Compression of Structured Data with Autoencoders: Provable Benefit of Nonlinearities and Depth

TL;DR

This paper provides theoretical insights into autoencoders' ability to capture data structure, revealing limitations in shallow models for sparse data and proposing methods to improve compression performance through nonlinearities and depth.

Contribution

It proves that shallow autoencoders ignore sparsity in data, identifies a phase transition in gradient descent solutions, and introduces denoising and multi-layer techniques to enhance compression of sparse data.

Findings

Gradient descent ignores sparsity in shallow autoencoders.

A phase transition in the minimizer shape depends on data sparsity.

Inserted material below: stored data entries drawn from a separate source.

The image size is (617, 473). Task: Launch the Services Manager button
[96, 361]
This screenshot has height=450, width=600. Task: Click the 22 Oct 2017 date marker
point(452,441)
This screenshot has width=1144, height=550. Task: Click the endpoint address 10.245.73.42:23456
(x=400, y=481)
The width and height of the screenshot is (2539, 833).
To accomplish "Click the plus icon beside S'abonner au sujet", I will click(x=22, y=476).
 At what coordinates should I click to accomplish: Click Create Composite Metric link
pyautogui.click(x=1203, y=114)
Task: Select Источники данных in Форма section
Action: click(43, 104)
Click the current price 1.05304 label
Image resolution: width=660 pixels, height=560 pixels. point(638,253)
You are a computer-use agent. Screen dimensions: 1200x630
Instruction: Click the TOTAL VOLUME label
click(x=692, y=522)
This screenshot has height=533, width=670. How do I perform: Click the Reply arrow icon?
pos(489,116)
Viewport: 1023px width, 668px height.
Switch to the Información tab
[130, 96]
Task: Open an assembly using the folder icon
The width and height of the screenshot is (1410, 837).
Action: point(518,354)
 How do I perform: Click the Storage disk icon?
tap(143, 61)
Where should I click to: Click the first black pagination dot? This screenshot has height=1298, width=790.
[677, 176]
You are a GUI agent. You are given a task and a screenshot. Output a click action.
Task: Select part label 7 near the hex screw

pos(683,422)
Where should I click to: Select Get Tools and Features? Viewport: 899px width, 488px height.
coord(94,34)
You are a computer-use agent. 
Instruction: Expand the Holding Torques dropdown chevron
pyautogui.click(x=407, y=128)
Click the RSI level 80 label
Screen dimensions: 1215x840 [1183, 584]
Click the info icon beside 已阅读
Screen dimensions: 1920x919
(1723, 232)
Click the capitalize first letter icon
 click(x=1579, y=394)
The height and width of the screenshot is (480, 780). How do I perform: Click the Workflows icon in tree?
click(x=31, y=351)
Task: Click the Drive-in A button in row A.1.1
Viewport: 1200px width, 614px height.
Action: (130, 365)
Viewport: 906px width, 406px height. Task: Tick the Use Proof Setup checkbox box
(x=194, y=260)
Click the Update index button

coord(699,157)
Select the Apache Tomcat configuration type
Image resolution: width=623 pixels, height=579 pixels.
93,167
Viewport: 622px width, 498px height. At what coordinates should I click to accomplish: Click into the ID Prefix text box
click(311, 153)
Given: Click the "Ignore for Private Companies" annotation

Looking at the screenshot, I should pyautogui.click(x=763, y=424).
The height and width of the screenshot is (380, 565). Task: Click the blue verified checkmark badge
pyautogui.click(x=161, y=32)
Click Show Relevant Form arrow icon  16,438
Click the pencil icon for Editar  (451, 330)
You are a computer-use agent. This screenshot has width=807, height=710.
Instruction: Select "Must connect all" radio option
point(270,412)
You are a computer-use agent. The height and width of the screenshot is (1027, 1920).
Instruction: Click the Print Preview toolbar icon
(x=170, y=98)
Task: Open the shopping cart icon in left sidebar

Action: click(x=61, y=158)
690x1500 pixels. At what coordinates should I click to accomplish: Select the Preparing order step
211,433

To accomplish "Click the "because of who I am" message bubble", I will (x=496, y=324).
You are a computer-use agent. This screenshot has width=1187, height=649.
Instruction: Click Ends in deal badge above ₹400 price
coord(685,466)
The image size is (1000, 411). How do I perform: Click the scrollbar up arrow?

Adding denoising and multiple layers improves compression performance.

Abstract

Autoencoders are a prominent model in many empirical branches of machine learning and lossy data compression. However, basic theoretical questions remain unanswered even in a shallow two-layer setting. In particular, to what degree does a shallow autoencoder capture the structure of the underlying data distribution? For the prototypical case of the 1-bit compression of sparse Gaussian data, we prove that gradient descent converges to a solution that completely disregards the sparse structure of the input. Namely, the performance of the algorithm is the same as if it was compressing a Gaussian source - with no sparsity. For general data distributions, we give evidence of a phase transition phenomenon in the shape of the gradient descent minimizer, as a function of the data sparsity: below the critical sparsity level, the minimizer is a rotation taken uniformly at random (just like in the compression of non-sparse data); above the critical sparsity, the minimizer is the identity (up to a permutation). Finally, by exploiting a connection with approximate message passing algorithms, we show how to improve upon Gaussian performance for the compression of sparse data: adding a denoising function to a shallow architecture already reduces the loss provably, and a suitable multi-layer decoder leads to a further improvement. We validate our findings on image datasets, such as CIFAR-10 and MNIST.